Linux Logging with Grafana Loki & custom Promtail labels from OpenStack or AWS EC2 metadata

Akriotis Kyriakos
11 min readMar 22, 2023

Enrich the collected logs of your systems by injecting relabelled OpenStack or AWS EC2 instances metadata in the Promtail data.

Gopher artwork by Ashley Willis @ashleymcnamara

Introduction

In a previous post, we investigated how we could easily consolidate all Kubernetes logs in an intuitive Grafana dashboard by using Grafana Loki and Promtail as an agent. In most systems though, the workloads are not limited to the ones running on a Kubernetes cluster. Various virtual machines might be required, that could generate a vast amount of logs and inevitably sooner or latter the need of a unified logs’ aggregation mechanism will arise.

Of course there are a lot of different ways that this can be attained, and thousands of articles that are focusing on using Logstash or Fluentd in combination with Elasticsearch and Kibana; and to be truly honest these approaches are quite solid and I am holding nothing against them. But in our case we started the journey with the Grafana/Loki/Promtail stack for our Kubernetes logs and it would be ideal to consolidate the rest of our non-containerized workloads logs using the same tools.

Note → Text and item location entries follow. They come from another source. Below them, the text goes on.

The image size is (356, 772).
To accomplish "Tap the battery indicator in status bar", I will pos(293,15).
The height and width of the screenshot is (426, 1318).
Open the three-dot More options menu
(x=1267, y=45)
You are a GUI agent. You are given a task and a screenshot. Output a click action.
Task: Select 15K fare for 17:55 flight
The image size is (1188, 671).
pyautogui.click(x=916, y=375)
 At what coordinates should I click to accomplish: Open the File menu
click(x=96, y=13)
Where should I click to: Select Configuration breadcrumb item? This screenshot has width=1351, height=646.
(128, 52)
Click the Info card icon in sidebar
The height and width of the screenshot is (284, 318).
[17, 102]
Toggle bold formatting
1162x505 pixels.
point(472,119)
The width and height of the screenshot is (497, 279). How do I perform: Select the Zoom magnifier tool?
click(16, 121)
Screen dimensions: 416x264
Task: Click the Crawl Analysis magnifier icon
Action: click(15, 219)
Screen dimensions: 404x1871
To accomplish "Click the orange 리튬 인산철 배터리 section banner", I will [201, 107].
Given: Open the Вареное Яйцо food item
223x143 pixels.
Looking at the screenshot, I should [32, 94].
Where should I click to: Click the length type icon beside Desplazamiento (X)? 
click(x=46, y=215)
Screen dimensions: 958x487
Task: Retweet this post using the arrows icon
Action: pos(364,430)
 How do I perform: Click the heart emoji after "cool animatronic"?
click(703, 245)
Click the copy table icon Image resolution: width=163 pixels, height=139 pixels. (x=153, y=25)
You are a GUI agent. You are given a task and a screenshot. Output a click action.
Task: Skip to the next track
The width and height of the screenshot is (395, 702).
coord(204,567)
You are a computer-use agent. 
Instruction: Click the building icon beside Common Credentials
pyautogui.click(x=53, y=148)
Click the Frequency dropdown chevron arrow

For that matter, I will assume you have already in place a Kubernetes cluster with a Grafana installation. If not, follow the instructions of this article in order to bootstrap one:

We are going to need additionally some linux servers (personal preference would be Ubuntu) hosted on AWS or on any OpenStack-based cloud (like for instace Open Telekom Cloud) or even on an on-premises OpenStack installation.

Make sure you provision your linux servers in the same private subnet that the Kubernetes worker nodes are residing. We are going to need to access the Grafana Loki Gateway service later.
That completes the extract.